真央は眉間にしわを寄せながら、手紙を見つめていたが、ふー、と溜め息を
付くとまた手紙を佳絵に突っ返した。
「別に嬉しくないわけじゃないだよ。でもさ、いちいち会ってたりしてたら
きりが無いし、読んで貰えなかっただけで諦めるんなら、その程度って事で
いいじゃない。」
(ブチッ!)
「いいわけあるかぁーっ!!!利緒君は真央ちゃんの事好きでラヴレター書いて
るのよ?嬉しくないの?!ラヴレターをちゃんと読んで、返事ぐらいしてあげても
いいじゃない!」
いつも誰よりも大人しいはずの佳絵は、この時ばかりは誰よりも大きな声で
怒鳴っていた。
「(佳絵が壊れた…)分った、分った!返事すればいいのね?
それで満足なのね?」
「返事だけじゃなくて、ラヴレターも読んであげるの!んでもって、
返事は直接言ってあげてね?はいっ返事は!!」
「…はいっ!!」(ヒェー!こ、恐いっ。切れた佳絵に逆らえるのって
小太郎君だけかも…)
佳絵はまた元の大人しい性格に戻って、朗らかにニコリと笑うと
真央に手紙を優しく渡した。
「はいっ!手紙。さぁ、教室に戻りましょう。授業始まっちゃうわ。」
(たはー!二重人格ですかーっ!?私、絶対佳絵には勝てないデス。)
真央は渋々屋上を出て、教室に戻った。それからはいつもと同じ、普通の日々を
送っている…はずだった。昼休み、真央は呼び出しをくらった。
「あっ!居た、居たぁ。真央―?ちょっとさぁ、ある人に頼まれたんだけど、
これからすぐに、屋上に行ってくれない?お願いね、ねっ?」
(ま、また屋上ですかーっ!)と思いながらもあまりの勢いのよさに、
真央はついついうなずいてしまい、結果今こうして炎天下の下、
わざわざ屋上まで足を運ぶことになってしまったのだ。
「ンもうっ!暑いっちゅーねん!!」
ついにその暑さに耐えられなくなり、大声で叫んだ真央の声と同時に
屋上の扉が重々しく開いた。そこには、さらさらの髪にクリクリ眼、
愛くるしい姿の少年が立っていた。
「真央さん…!あっ、あの!初めましてっ。1年3組の、
蒔田利緒と言いますっ。」
利緒は、緊張しているのが目に見えて分る程カチコチで、それは口調からも
よみとれた。
「えっとぉ…あぁ!利緒君ね、私に何か御用?」
真央は風になびく髪を手で押さえつけながら、ニコリと笑った。
利緒は途端に顔を赤く染め、うつむきながらもじもじ答えた。
「その、えと、手紙…読んでくださいましたか?できれば、
返事が聞きたいんですっ!」
「ゴメンね。」
真央はためらう事なく、率直に返事をした。もちろん利緒の方はと言うと、
かなり面食らってただ、ただ、呆然と立ちすくんでいた。
やっとの事で我に返った利緒は一斉のもう攻撃にでた。
「…何でですか?好きな人がいるとか、僕の事が嫌いだからとか、
何でもいいから理由を聞かせてくれませんか?そんなにあっさりしてたら僕も、
はいそうですか。

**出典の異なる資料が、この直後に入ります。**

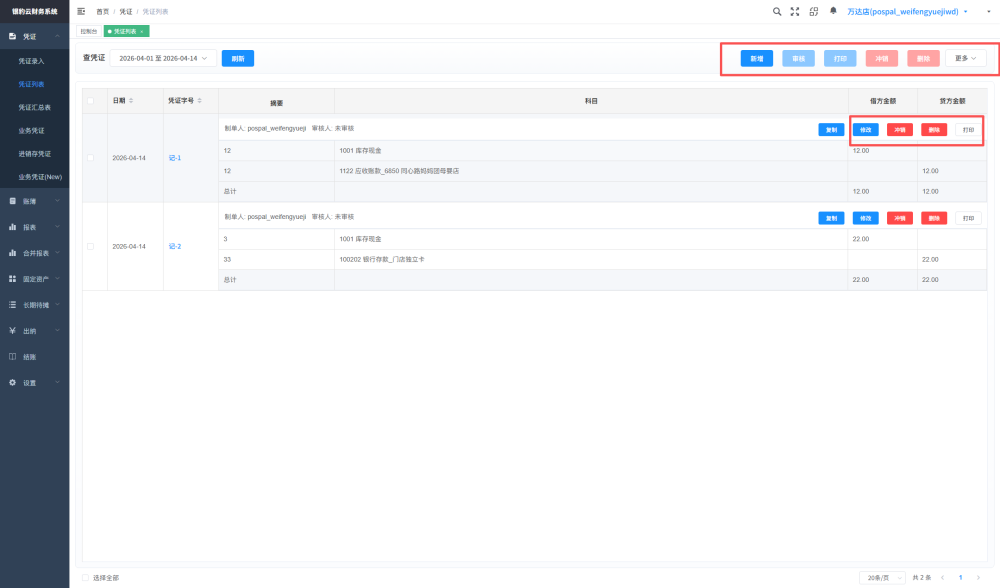Click the blue 新增 button
The width and height of the screenshot is (1000, 588).
click(756, 58)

なんて…引き下がれませんっ!」
「…そうだよね。嫌いじゃないんだよ。でもね…好きな人、いるんだ。
片思いだけど。」
真央は少し表情を曇らせて、力なく笑った。
「もういいでしょ。」とでもいいたそうな顔をしてから、じゃあ…と言って真央は
屋上の扉を再び開け、階段を降りようとしたその時、背後から利緒が叫んだ。
「…僕っ!あきらめません!!片思いなら、あきらめませんから!
本当に好きなんです!絶対っ、僕のこと振り向かせてみせますっ!」
利緒の視線は熱く、絶えず真央に注がれていた。
真央は足の動きを止め、クルリと振り向いた。
漆黒の長い髪が風にフワリと舞う。
「頑張って。」
真央は笑顔だった。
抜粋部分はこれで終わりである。